Gli elettori del centrodestra si sono spiegati abbastanza bene, anche di recente, col voto. Ma allora perché non voler capire? Perché ignorare le fondamenta su cui è nato e si conferma il Pdl? L’Italia, liberale, democratica, moderata e riformista era alla ricerca, dopo 50 anni di partitocrazia in Italia, di un sistema partito che fosse capace di separare i giochi dei politici di professione dagli interessi del Paese.
La formazione del Pdl aveva appunto alimentato le speranze di chi aveva sperato che in Italia si potesse costruire il futuro della democrazia liberale e di chi aveva pensato che la semplificazione e la trasparenza delle scelte e dei programmi fosse divenuta prioritaria rispetto ai voleri delle caste e delle consorterie affaristico - politiche. Ora Fini che vuole?
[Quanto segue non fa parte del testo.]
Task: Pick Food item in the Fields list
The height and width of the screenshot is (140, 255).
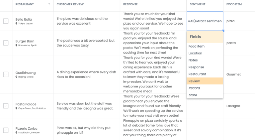Action: 205,46
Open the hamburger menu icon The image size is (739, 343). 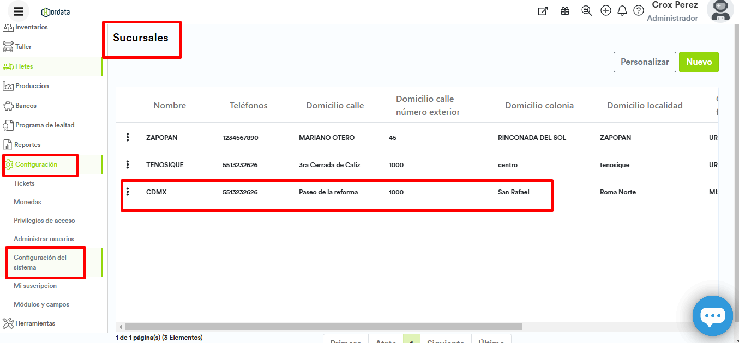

Col Pdl era stata fatta una scelta di metodo, vuole ora cambiarla?
Anche il centrosinistra con Veltroni, aveva mirato a chiudere alle coalizioni eterogenee privilegiando, al contrario di Prodi, la coesione più che l’Unione. Se alla sinistra è mancato il coraggio di assumere una fisionomia precisa, se è mancata una strategia chiara, se è mancato un programma visibile, al centrodestra tutto questo non è mancato. Nel PD, molto più diverso nelle sue componenti, Franceschini e Bersani non hanno correnti organizzate, non entrano in conflitto polemico, esprimono le proprie idee liberamente senza caricarle di forzature e senza minare l’unità del PD. Perché Fini, allora?
Ritornando alla citazione di Ezra Pound: "Se un uomo non è disposto a lottare per le proprie idee, o le sue idee non valgono nulla, o non vale nulla lui". Pensiamo che se un uomo ( Fini) dice: “Berlusconi pensa che ci siano delle incomprensioni, invece il problema è solo politico. Ci sono punti di vista diversi tra me e il premier", se dice questo e non ne assume tutte le conseguenze … o i suoi punti di vista non valgono niente, o non vale nulla lui.